> Exercise brief: In the records below, find the line containing "Forum (291, 2495)" and the line containing "Features (208, 2454)"; please repeat exactly the lines from one to the other, both included, and nothing more.

> Stored items:
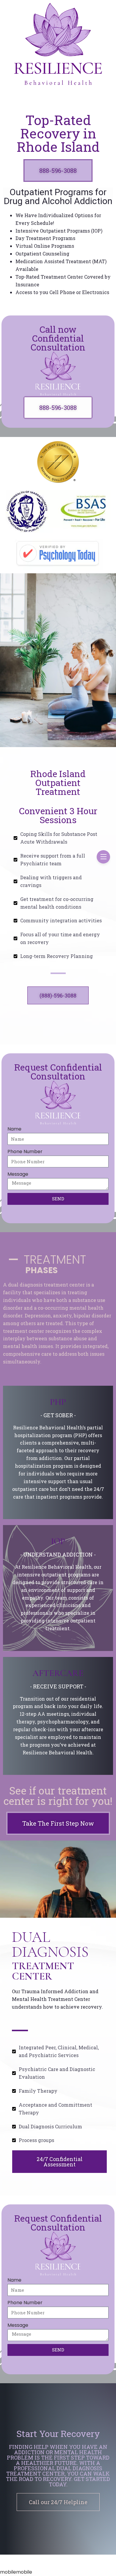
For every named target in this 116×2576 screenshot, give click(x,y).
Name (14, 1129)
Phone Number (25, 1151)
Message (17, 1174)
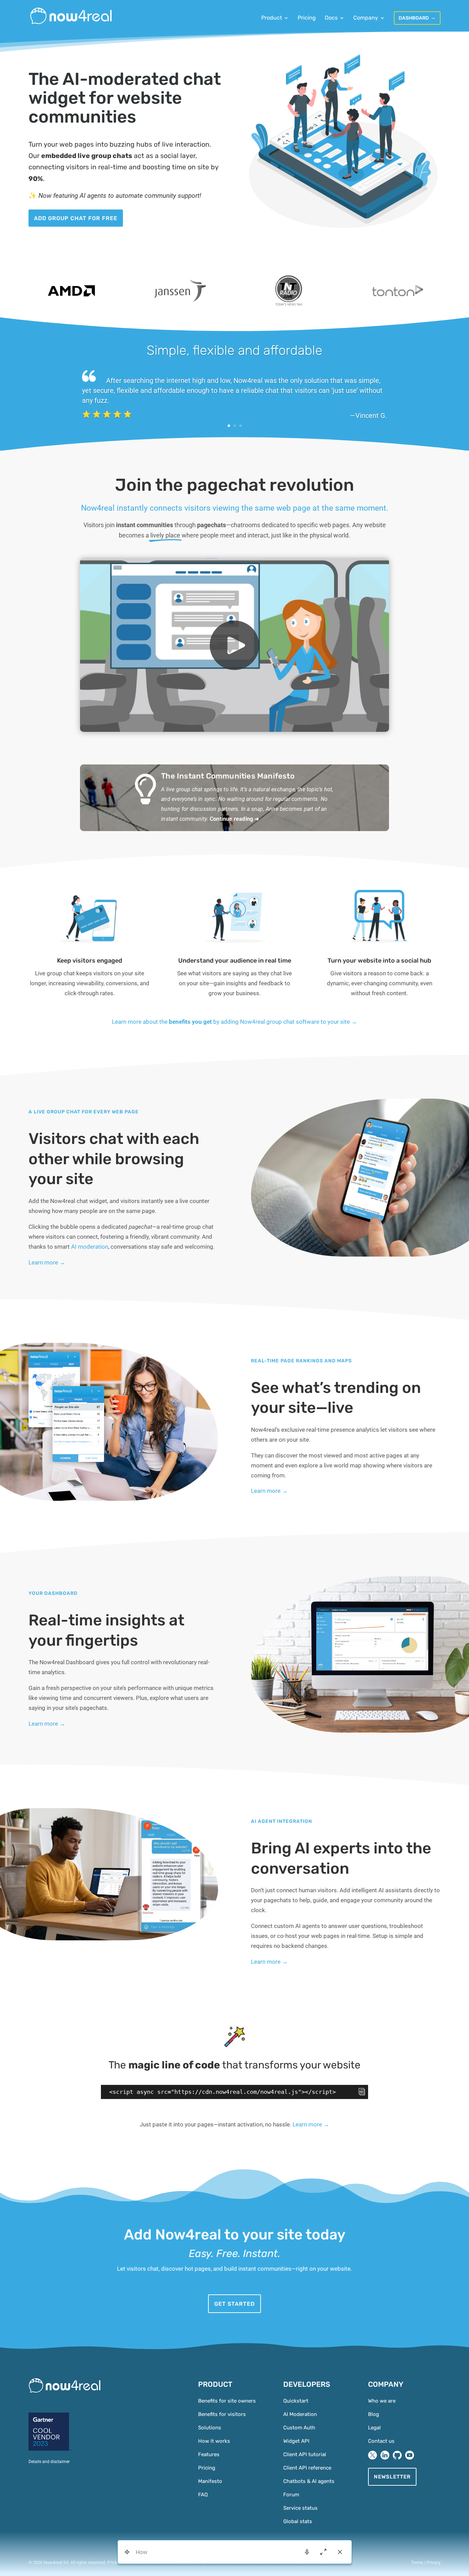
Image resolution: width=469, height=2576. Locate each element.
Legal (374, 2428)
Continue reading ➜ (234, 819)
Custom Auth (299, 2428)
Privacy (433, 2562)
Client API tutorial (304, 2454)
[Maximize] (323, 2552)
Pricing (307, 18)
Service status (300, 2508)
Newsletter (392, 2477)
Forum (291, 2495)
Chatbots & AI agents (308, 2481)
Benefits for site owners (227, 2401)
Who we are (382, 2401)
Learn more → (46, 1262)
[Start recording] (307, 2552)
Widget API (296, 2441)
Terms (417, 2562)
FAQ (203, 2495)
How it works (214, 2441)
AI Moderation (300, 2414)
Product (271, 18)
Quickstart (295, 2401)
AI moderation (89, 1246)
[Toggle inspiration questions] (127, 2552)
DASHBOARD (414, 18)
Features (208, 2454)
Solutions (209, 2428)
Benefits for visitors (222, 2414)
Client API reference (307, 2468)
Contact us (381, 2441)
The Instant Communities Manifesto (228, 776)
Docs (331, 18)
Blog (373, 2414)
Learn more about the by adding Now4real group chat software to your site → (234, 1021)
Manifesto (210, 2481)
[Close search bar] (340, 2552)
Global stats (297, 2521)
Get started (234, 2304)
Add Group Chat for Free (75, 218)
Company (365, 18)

> Exercise answer:
Forum (291, 2495)
Chatbots & AI agents (308, 2481)
Benefits for site owners (227, 2401)
Who we are (382, 2401)
Learn more → (46, 1262)
[Start recording] (307, 2552)
Widget API (296, 2441)
Terms (417, 2562)
FAQ (203, 2495)
How it works (214, 2441)
AI Moderation (300, 2414)
Product (271, 18)
Quickstart (295, 2401)
AI moderation (89, 1246)
[Toggle inspiration questions] (127, 2552)
DASHBOARD (414, 18)
Features (208, 2454)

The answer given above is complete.